## [Énoncé rédigé A]
D'après l'extrait du texte, combien de parachutistes russes ont été acheminés sur la base aérienne de Kant le 8 avril au matin ?
## [Énoncé rédigé B]
Imprimez le passage de l'extrait du texte commençant par « Un tel empressement » et allant jusqu'à « l’est de Bichkek. ».

Un tel empressement semble pour le moins suspect. Et les doutes ne manquent pas d’être renforcés quand, selon certaines sources[9], on apprend qu’un panel choisi d’opposants politiques aurait été discrètement reçu par le premier ministre russe dans les semaines qui ont précédé, que l’on notait la présence visible de membres du FSB (le service de sécurité de la fédération de Russie, service secret héritier du KGB soviétique) durant les événements de Bichkek et que le 8 avril au matin un renfort de 150 parachutistes russes était acheminé sur la base aérienne de Kant, base à disposition permanente des troupes russes à une vingtaine de kilomètres à l’est de Bichkek.

 

Les autorités russes étaient depuis 2009, relativement indisposées par l’attitude du président kirghize qui avait obtenu un prêt de 2 milliards de dollars auxquels s’ajoutait un don de 150 millions, pour la stabilisation de l’économie de son pays et la construction d’un barrage hydroélectrique. Bien que chaque protagoniste de cet arrangement financier l’ait publiquement démenti - de nombreux experts en ont néanmoins avancé l’hypothèse - cet arrangement était semble-t-il conditionné au départ des troupes américaines stationnées sur la base aérienne de Manas. Un an après les troupes américaines sont toujours là - le montant de leur loyer a été entre temps triplé - et les Russes qui avaient de sérieux doutes sur l’utilisation régulière des fonds alloués ont, selon David Gullette, anthropologue et consultant en développement, installé à Bichkek depuis 1997, « certainement perdu patience[10] ».

 

b) L’atout stratégique du Kirghizistan

 

Démuni des ressources énergétiques stratégiques qui font la fortune du Kazakhstan et de l’Ouzbékistan, le Kirghizistan ne présente guère d’intérêt économique. Il n’en occupe pas moins une position géographique exceptionnelle au sein d’une Asie centrale, de près de 3 millions de kilomètres carrés, théâtre par le passé de toutes les grandes invasions qui ont jalonné et façonné l’histoire du continent européen. En dehors de la steppe qui s’étend à perte de vue, la chaîne du Tien Shan constitue, avec ses sommets, culminant pour la plupart, à plus de 7. 000 mètres, et avec la chaîne du Pamir, la charnière qui sépare l’Asie centrale de la Chine et de l’Asie du sud. Nichée dans ces montagnes, la vallée de la Ferghana, refuge de la majorité des populations centrasiatiques, en raison de la fertilité de ses sols agricoles et de la protection qu’elle leur offre, est le cœur stratégique de l’Asie centrale.

 

Afin de prévenir une éventuelle émergence de cette vallée comme un véritable centre de pouvoir régional dont le contrôle aurait pu poser de sérieux problèmes, les autorités soviétiques ont divisé cette vallée entre l’Ouzbékistan, qui possède la plaine centrale, le Tadjikistan qui, à l’ouest, en contrôle le seul accès praticable et le Kirghizistan, qui se voit confier les hauteurs qui l’encerclent. Si de cette vallée, le Kirghizistan ne retire aucun bénéfice économique, il la domine et la contrôle entièrement en vertu du vieux principe tactique qui veut que « qui tient les hauts, tient les bas ».

## [Données]
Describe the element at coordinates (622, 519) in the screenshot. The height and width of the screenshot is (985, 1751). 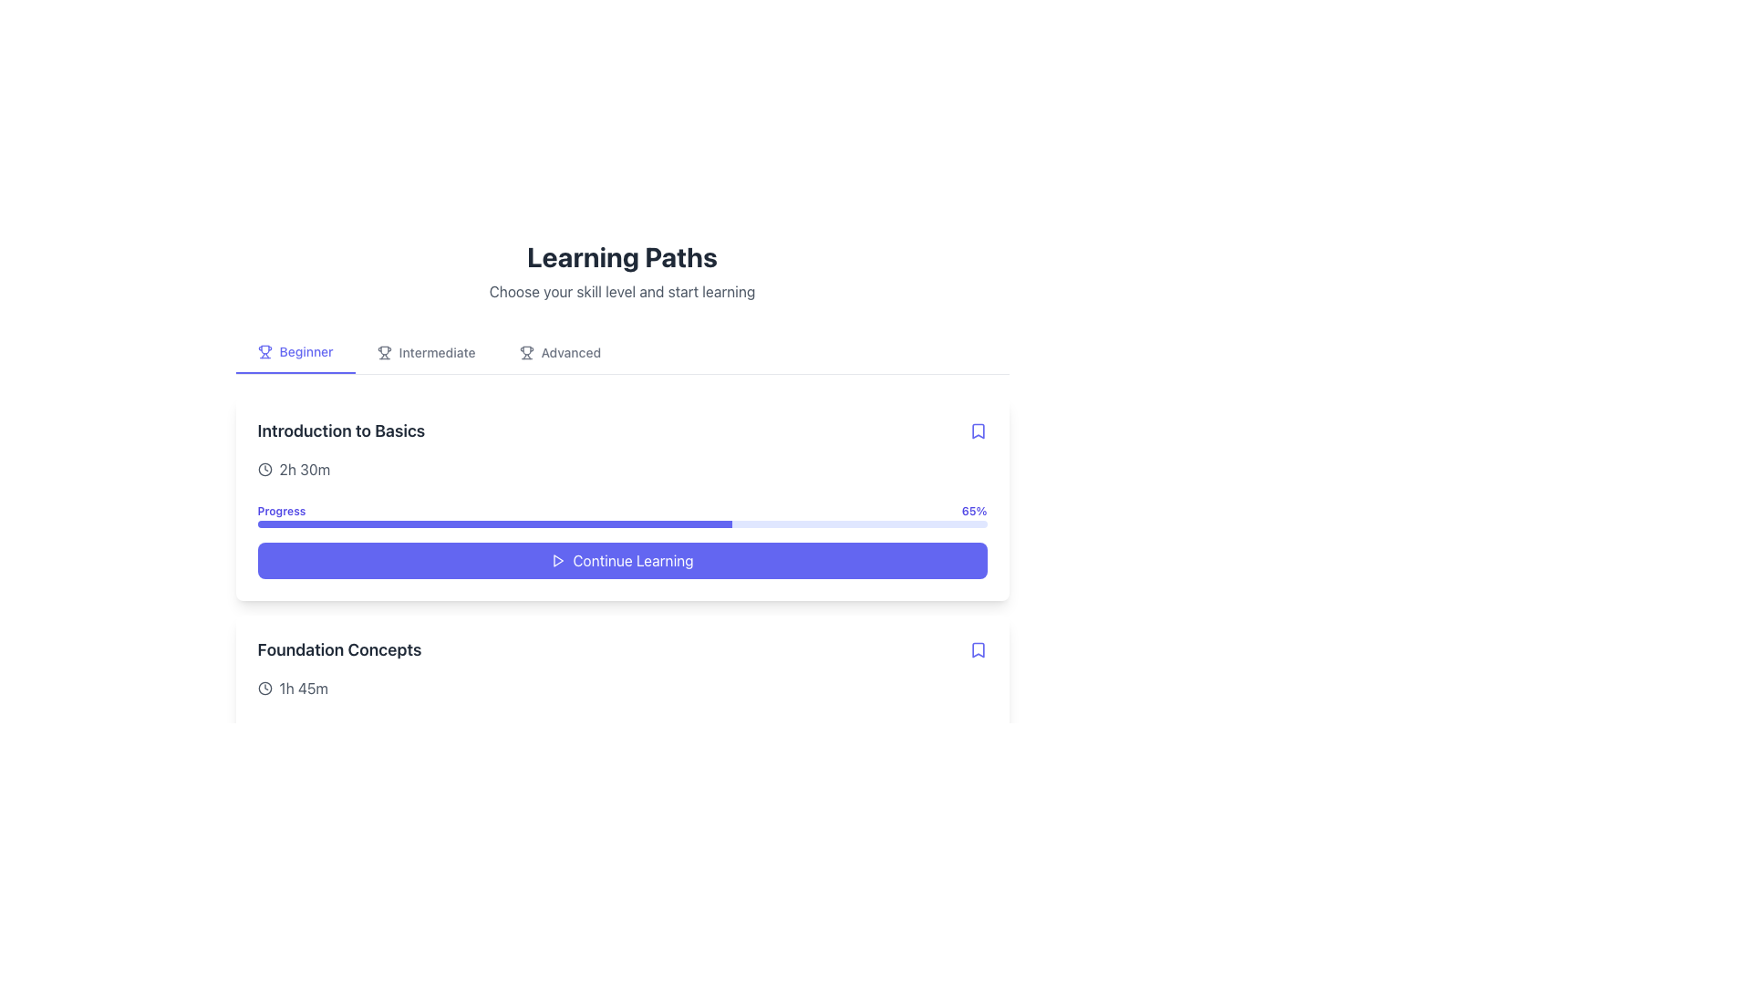
I see `the progress indicator displaying 65% completion within the 'Introduction to Basics' card, located between the title and the 'Continue Learning' button` at that location.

## [Solution rédigée A]
150 parachutistes russes.

## [Solution rédigée B]
Un tel empressement semble pour le moins suspect. Et les doutes ne manquent pas d’être renforcés quand, selon certaines sources[9], on apprend qu’un panel choisi d’opposants politiques aurait été discrètement reçu par le premier ministre russe dans les semaines qui ont précédé, que l’on notait la présence visible de membres du FSB (le service de sécurité de la fédération de Russie, service secret héritier du KGB soviétique) durant les événements de Bichkek et que le 8 avril au matin un renfort de 150 parachutistes russes était acheminé sur la base aérienne de Kant, base à disposition permanente des troupes russes à une vingtaine de kilomètres à l’est de Bichkek.